[Gespeicherte Dateneinträge]
--- --- ---

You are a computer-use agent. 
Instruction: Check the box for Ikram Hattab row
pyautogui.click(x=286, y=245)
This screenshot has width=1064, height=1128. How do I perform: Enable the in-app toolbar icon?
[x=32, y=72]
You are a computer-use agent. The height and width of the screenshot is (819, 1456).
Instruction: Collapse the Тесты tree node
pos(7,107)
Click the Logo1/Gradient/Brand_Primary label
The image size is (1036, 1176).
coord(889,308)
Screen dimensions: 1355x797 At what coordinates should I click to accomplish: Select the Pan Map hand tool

--- --- ---

ZIEL - Finde in den Einträgen oben jede Zeile mit der Zeichenfolge „agent“ und schreibe diese Zeilen vollständig ab.

LÖSUNG -
You are a computer-use agent. 
You are a computer-use agent. The height and width of the screenshot is (819, 1456).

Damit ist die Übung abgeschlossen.